You cannot expect typical users to make an informed decision about
software security risks (some can certainly do so, but it is not a
reasonable expectation in general).
> Your comment about technical diversity indicates to me that you've
> never been a system administrator. ;)
I've had budgetary responsibility for system administrators, and have
hired and supervised them, so I do understand why it is so tempting to
go for technical homogeneity rather than technical diversity. In the
end, however, it's actually just bad business.
This is not a problem that is specific to computers: it's a general
business cost/risk tradeoff.

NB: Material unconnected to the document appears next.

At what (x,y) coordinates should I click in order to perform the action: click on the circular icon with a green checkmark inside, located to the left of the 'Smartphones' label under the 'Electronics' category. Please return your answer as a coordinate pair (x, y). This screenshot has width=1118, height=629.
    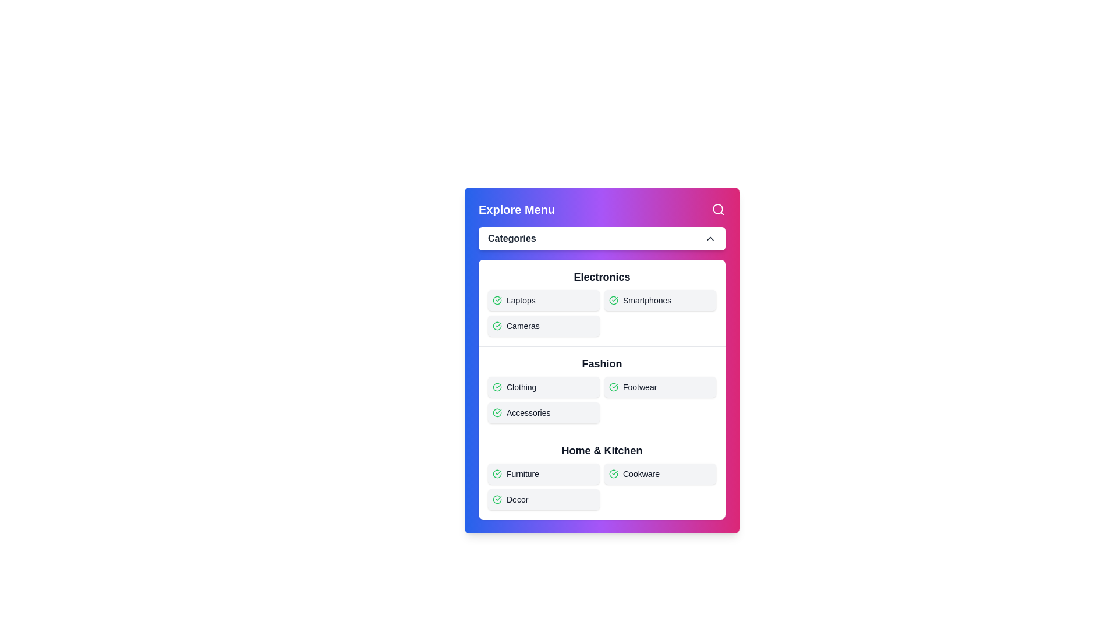
    Looking at the image, I should click on (613, 300).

To get away from the anti-Windows hype,
imagine that you run a mid-sized, regional air carrier with all your
routes and passenger loads about the same: you will save an *enormous*
amount of money in training, maintenance, staff, facilities, etc. if
you buy all of your planes from the same manufacturer (and preferably,
if you buy the same model).
Now, let's say that you bought a fleet of 15 A320's from Airbus, and
they run beautifully for seven years. Suddenly, there's a major crash
involving an A320 from another airline a month before Christmas, and
the FAA grounds all planes of that model until their investigation is
finished. The investigation finishes in mid-January and your A320's
get a clean bill of health, but now you've not only missed the
Christmas rush (which accounts for a large part of your annual
revenue) and destroyed employee moral (by laying most of them off just
before Christmas), but you've upset your customers, who had to switch
to other airlines and wait at the back of the line.

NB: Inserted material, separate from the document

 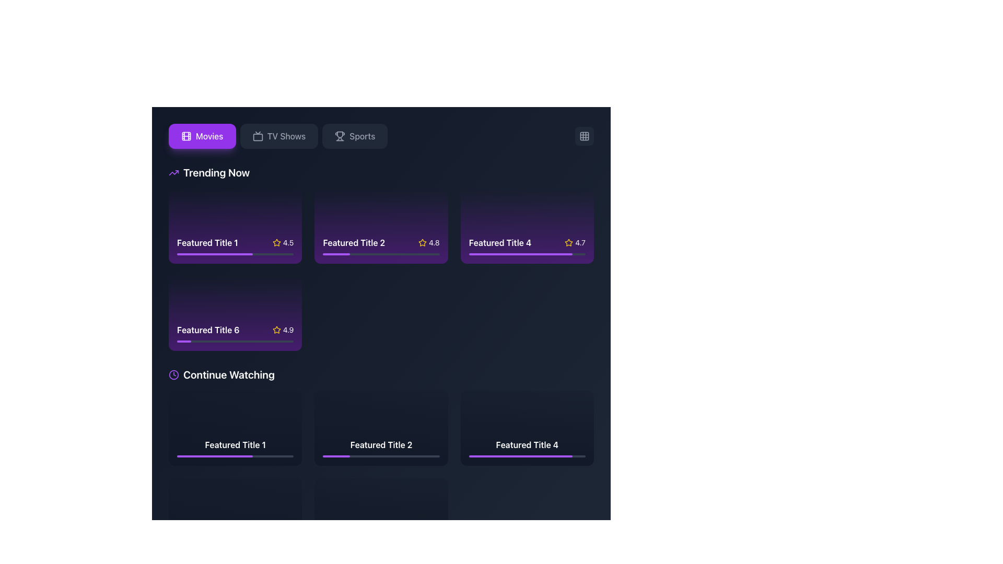 What do you see at coordinates (203, 543) in the screenshot?
I see `the purple progress bar located below 'Featured Title 1' in the 'Continue Watching' section` at bounding box center [203, 543].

When you decided to save money by buying all of your planes from the
same manufacturer, you were actually doing the opposite of buying
insurance: with insurance, you trade a fixed cost (your insurance
premiums) for a non-fixed benefit (avoiding a large, unexpected
liability); with technical homogenity, you trade a non-fixed cost (the
possibility of a complete operations shutdown of indeterminate length)
for a fixed benefit (a known reduction in the cost of ownership).
It isn't hard to see how the same point applies to computing, no
matter how good or competent a specific manufacturer is. In the end,
some businesses may decide to take this risk, but they should at least
do it in an informed way (i.e. realise that it's a risk) and protect
themselves with some sort of derivatives or supplementary insurance.